The last traditional Songkok maker

Haja Mohideen was twelve-years-old when he first learned to make a ‘Songkok’.

He has been making them now for 42 years and learned the skill from his father who has been working at the same premises for 40 years (1933-1973).

Haja Mohideen’s shop is located at the corner of a mosque on King Street, Georgetown Penang.

This shop was the first and last of such shops selling hand-made Songkok and managed to draw regular clients from all over Malaysia.

The shop was actually built before independence in 1957 with a limited working space measuring 6 feet by 12 feet, Haja Mohidin still manages to house all his tools and machines although it does get a little hot.

The shop, set in alcove next to the Nagore shrine, is especially meaningful to Haja Mohidin as it is his father’s trading legacy.

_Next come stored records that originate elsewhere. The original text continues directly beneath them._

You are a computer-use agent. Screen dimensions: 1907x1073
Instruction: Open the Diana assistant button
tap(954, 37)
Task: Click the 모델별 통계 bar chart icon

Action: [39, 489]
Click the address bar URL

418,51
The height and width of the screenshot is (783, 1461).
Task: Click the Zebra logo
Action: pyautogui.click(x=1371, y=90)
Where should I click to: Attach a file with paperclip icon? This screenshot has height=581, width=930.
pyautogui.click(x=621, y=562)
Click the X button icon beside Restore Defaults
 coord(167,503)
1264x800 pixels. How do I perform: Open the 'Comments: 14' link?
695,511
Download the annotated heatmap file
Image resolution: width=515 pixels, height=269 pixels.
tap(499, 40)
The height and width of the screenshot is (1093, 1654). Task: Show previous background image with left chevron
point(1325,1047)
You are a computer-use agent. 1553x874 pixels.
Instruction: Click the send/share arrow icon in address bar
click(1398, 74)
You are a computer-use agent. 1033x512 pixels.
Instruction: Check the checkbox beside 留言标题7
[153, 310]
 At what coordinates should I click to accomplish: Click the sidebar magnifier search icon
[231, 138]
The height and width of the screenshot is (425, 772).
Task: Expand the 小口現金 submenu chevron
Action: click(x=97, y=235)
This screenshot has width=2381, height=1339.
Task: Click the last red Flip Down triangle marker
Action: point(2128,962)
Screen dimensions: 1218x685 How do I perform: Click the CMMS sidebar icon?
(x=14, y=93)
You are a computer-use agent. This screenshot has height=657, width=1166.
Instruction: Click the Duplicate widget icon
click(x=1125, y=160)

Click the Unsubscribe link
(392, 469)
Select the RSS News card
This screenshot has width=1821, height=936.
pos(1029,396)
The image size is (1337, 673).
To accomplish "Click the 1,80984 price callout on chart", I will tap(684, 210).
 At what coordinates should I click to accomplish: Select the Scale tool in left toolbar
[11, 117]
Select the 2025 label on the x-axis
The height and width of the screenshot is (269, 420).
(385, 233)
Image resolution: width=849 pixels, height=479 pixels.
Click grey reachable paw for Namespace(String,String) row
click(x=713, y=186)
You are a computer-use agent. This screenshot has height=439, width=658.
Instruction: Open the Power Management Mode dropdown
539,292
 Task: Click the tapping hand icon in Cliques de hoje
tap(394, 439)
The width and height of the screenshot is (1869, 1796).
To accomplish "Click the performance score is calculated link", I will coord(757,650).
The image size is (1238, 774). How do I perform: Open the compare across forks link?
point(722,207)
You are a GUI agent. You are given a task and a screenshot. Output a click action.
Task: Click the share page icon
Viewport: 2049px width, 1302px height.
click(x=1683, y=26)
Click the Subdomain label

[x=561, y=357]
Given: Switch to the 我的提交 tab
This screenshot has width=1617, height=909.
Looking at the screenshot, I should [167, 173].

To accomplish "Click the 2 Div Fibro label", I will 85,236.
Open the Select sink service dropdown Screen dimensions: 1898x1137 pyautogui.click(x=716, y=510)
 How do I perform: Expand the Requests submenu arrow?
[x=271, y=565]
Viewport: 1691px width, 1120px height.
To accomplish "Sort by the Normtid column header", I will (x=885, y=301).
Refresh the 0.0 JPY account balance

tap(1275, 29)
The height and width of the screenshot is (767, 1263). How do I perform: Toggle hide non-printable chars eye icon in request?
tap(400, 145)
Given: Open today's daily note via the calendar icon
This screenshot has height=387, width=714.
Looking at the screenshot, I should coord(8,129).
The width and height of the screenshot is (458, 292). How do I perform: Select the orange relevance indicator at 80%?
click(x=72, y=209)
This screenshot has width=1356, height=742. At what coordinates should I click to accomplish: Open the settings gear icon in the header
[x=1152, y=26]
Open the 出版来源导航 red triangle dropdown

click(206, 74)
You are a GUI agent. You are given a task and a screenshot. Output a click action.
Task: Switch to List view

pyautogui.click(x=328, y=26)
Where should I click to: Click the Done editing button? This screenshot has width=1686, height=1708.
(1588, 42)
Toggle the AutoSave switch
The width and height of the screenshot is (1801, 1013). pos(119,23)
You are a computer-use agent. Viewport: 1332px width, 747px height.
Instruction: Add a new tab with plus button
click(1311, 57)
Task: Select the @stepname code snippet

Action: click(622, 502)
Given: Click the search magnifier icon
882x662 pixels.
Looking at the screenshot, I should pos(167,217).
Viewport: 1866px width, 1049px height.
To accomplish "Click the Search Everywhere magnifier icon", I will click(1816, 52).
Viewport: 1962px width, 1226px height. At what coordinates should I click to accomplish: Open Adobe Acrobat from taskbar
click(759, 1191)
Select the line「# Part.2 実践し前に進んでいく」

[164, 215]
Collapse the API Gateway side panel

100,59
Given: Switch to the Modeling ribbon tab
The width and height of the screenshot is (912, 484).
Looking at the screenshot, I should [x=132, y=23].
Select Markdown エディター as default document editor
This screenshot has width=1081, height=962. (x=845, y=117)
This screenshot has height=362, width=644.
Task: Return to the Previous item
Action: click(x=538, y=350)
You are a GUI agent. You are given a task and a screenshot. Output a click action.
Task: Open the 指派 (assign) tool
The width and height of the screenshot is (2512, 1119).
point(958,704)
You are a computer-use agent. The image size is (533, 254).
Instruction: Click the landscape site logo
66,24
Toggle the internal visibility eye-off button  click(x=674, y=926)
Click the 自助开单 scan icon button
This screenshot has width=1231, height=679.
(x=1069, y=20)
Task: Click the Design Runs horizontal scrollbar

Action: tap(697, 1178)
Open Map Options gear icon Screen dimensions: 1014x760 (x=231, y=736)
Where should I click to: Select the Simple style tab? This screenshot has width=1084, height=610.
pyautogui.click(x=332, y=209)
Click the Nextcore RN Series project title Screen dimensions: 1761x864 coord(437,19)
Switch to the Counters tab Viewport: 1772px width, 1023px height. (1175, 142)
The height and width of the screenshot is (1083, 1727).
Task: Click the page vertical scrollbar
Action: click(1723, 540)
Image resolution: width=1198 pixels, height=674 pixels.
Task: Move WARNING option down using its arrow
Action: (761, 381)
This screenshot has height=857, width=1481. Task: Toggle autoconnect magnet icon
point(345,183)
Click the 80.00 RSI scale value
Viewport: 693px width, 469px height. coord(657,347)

Haja Mohideen specializes in making the songkok, which is the most commonly worn headgear.

Malaysian Songkok usually sport a plain black or blue velvet finish. Gold and Silver trimmings are reserved for royalty.

Haja Mohideen draws about 20 orders a day and can complete a Songkok within an hour.

Many uniformed organizations like the police, the army and the cadets have been known to place bulk orders in colours of brown, purple and green.

Haja’s design is adapted from Acheh probably to cater for the large Acehnese settlers &andHaj pilgrims in Penang at the time.